» **Page extract**:
****
The Scottish Play and the Bard's play are euphemisms for the William Shakespeare play Macbeth. The first is a reference to the play's Scottish setting, and the second is a reference to Shakespeare's popular nickname. According to a theatrical superstition, called the Scottish curse, speaking the name Macbeth inside a theatre, other than as called for in the script while rehearsing or performing, will cause disaster. On top of the aforementioned alternative titles, some people also refer to the classical tragedy as Mackers for this reason. Variations of the superstition may also forbid quoting lines from the play within a theatre except as part of an actual rehearsal or performance of the play.

Because of this superstition, the title character is often referred to as the Scottish King or Scottish Lord. Lady Macbeth is often referred to as the Scottish Lady or Lady M. However, one of the most popular traditions among Shakespeare-specific actors allows "Macbeth" as a reference to the character. Nonetheless, many call the pair "Macb" and "Lady Macb".

==Origins==
The traditional origin is said to be a curse set upon the play by a coven of witches, angry at Shakespeare for using a real spell. One hypothesis for the origin of this superstition is that Macbeth, being a popular play, was commonly put on by theatres in financial trouble, or that the high production costs of Macbeth put theatres in financial trouble. Hence, an association was made between productions of Macbeth and theatres going out of business.

==Cleansing ritual==
When the name of the play is spoken in a theatre, tradition requires the person who spoke it to leave, perform traditional cleansing rituals, and be invited back in. The rituals are supposed to ward off the evil that uttering the play's name is feared to bring on.
****
» **Data listing**:
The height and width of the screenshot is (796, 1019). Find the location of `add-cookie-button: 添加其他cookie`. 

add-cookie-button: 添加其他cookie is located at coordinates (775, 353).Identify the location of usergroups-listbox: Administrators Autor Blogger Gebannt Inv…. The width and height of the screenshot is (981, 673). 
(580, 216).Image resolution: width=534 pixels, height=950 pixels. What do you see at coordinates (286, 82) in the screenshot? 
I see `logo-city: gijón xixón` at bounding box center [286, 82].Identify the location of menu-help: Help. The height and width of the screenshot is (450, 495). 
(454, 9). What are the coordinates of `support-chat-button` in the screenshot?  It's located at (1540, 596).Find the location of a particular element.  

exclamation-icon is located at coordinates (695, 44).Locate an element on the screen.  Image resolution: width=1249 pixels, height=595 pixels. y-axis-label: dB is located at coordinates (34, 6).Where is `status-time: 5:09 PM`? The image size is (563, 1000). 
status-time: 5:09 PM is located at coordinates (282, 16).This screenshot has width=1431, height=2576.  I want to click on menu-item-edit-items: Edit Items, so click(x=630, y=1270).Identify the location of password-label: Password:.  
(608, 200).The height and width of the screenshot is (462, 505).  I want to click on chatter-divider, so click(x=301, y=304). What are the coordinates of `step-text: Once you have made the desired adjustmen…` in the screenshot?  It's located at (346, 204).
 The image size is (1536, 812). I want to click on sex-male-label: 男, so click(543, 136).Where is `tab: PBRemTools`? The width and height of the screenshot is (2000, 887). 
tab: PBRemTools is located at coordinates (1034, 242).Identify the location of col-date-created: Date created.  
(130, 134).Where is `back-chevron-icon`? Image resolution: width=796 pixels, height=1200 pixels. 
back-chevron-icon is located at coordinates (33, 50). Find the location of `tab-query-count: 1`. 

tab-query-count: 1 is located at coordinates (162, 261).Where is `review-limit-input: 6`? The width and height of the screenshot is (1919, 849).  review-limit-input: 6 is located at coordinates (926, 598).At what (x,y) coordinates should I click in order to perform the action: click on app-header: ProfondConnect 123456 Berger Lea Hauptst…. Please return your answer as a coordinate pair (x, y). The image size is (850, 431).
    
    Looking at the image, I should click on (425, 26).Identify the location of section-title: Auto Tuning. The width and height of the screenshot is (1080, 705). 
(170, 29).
****
» **Exercise set**:
1. From the text on the Macbeth superstition, list every substitute name it gives for the title character or for Lady Macbeth.
2. Pick up the text about the Macbeth theater superstition where it stops, and carry it on.

» **Responses for each task**:
1.
- Scottish King
- Scottish Lord
- Scottish Lady
- Lady M
- Macb
- Lady Macb

2.
The rituals include turning three times, spitting over one's left shoulder, swearing, or reciting a line from another of Shakespeare's plays. Popular lines for this purpose include, "Angels and ministers of grace defend us" (Hamlet 1.IV), "If we shadows have offended" (A Midsummer Night's Dream 5.II), and "Fair thoughts and happy hours attend on you" (The Merchant of Venice, 3.IV). A more elaborate cleansing ritual involves leaving the theatre, spinning around and brushing oneself off, and saying "Macbeth" three times before entering again. Some production groups insist that the offender may not re-enter the theatre until invited to do so, therefore making it easy to punish frequent offenders by leaving them outside.

A portrayal of the ritual occurs in the 1983 film The Dresser, in which the lead character Sir is the offender, and his dresser Norman officiates over the propitiation.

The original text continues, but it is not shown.